-- Opening Marker --
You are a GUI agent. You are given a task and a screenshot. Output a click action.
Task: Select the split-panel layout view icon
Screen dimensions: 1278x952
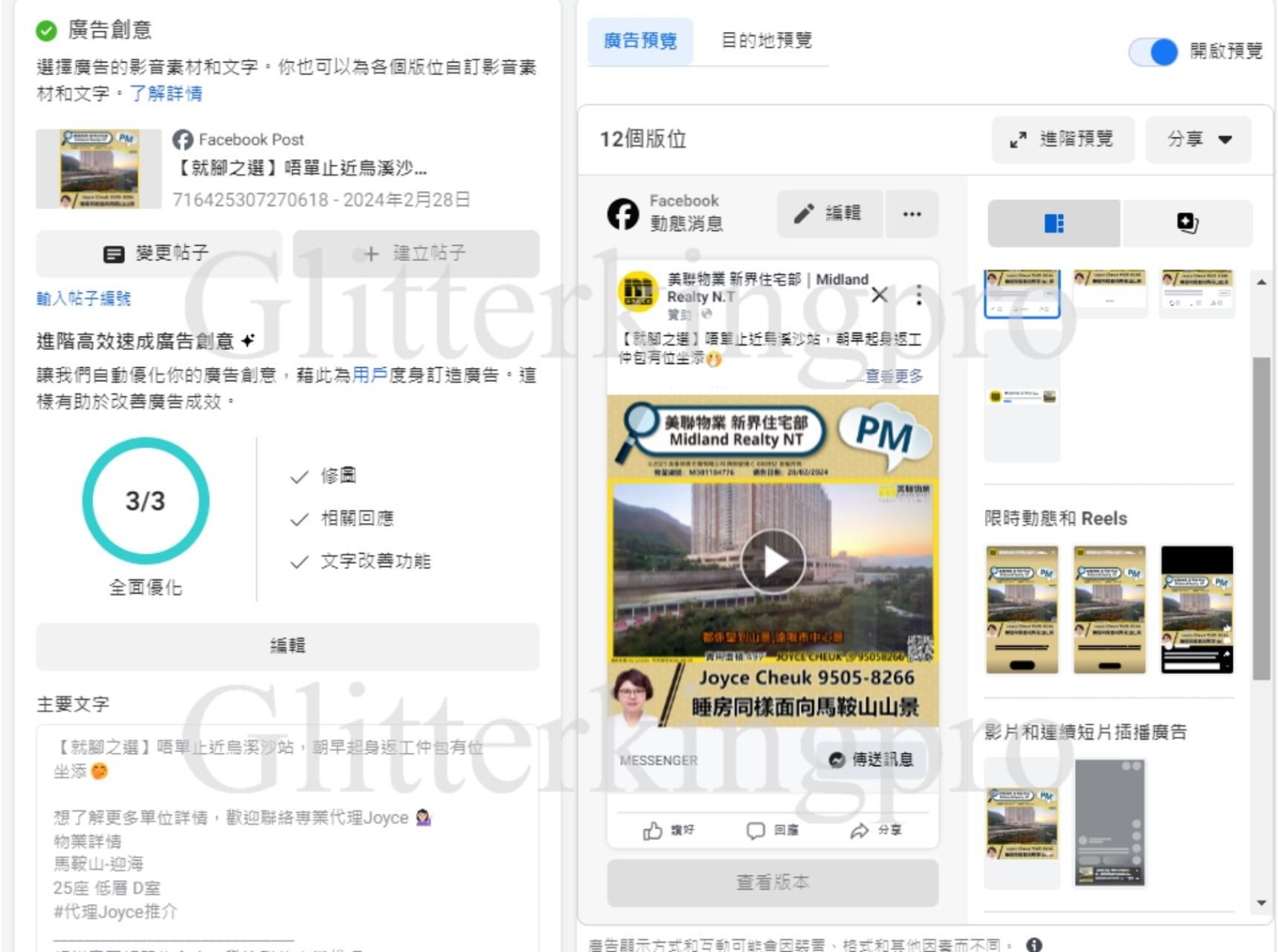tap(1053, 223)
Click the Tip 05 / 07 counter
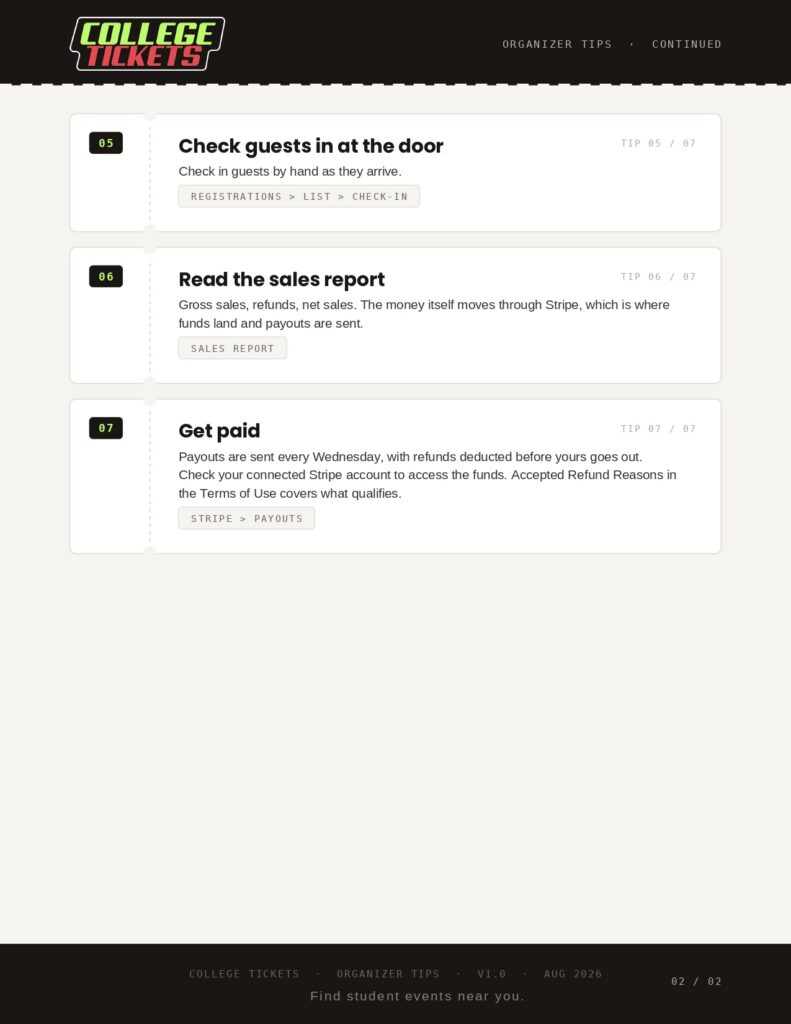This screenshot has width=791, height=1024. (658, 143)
-- Closing Marker --
Write down exactly the lines running from the line with "Screen dimensions: 1278x952" through the end of the material, both ends included, and none of the pictures.

Screen dimensions: 1278x952
tap(1053, 223)
Click the Tip 05 / 07 counter
This screenshot has width=791, height=1024. (658, 143)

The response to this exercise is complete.